A data lake is a storage repository that holds a vast amount of raw data in its native format until it is needed. While a hierarchical data warehouse stores data in files or folders, a data lake uses a flat architecture to store data. Each data element in a lake is assigned a unique identifier and tagged with a set of extended metadata tags. When a business question arises, the data lake can be queried for relevant data, and that smaller set of data can then be analyzed to help answer the question.
The term data lake is often associated with Hadoop-oriented object storage. In such a scenario, an organization's data is first loaded into the Hadoop platform, and then business analytics and data mining tools are applied to the data where it resides on Hadoop's cluster nodes of commodity computers.
Like big data, the term data lake is sometimes disparaged as being simply a marketing label for a product that supports Hadoop. Increasingly, however, the term is being used to describe any large data pool in which the schema and data requirements are not defined until the data is queried.

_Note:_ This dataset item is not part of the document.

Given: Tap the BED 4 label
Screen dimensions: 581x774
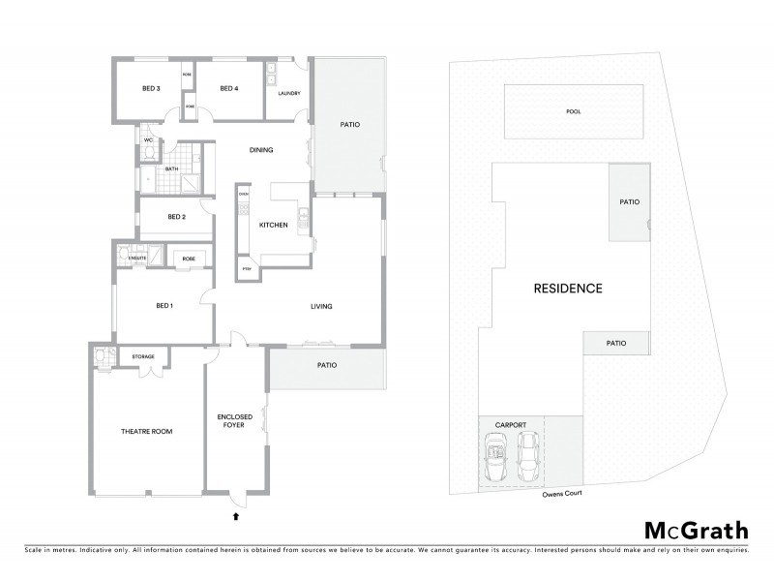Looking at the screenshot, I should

The term describes a data storage strategy, not a specific technology, although it is frequently used in conjunction with a specific technology (Hadoop). The same can be said of the term data warehouse, which despite often referring to a specific technology (relational database), actually describes a broad data management strategy.
Data lake vs. data warehouse
Data lakes and data warehouses are two different strategies for storing big data. The most important distinction between them is that in a data warehouse, the schema for the data is preset; that is, there is a plan for the data upon its entry into the database. In a data lake, this is not necessarily the case. A data lake can house both structured and unstructured data and does not have a predetermined schema. A data warehouse handles primarily structured data and has a predetermined schema for the data it houses.
To put it more simply, think of the concept of a warehouse versus the concept of a lake. A lake is liquid, shifting, amorphous, largely unstructured and is fed from rivers, streams, and other unfiltered sources of water. A warehouse, on the other hand, is a man-made structure, with shelves and aisles and designated places for the things inside of it. Warehouses store curated goods from specific sources. Warehouses are prestructured, lakes are not.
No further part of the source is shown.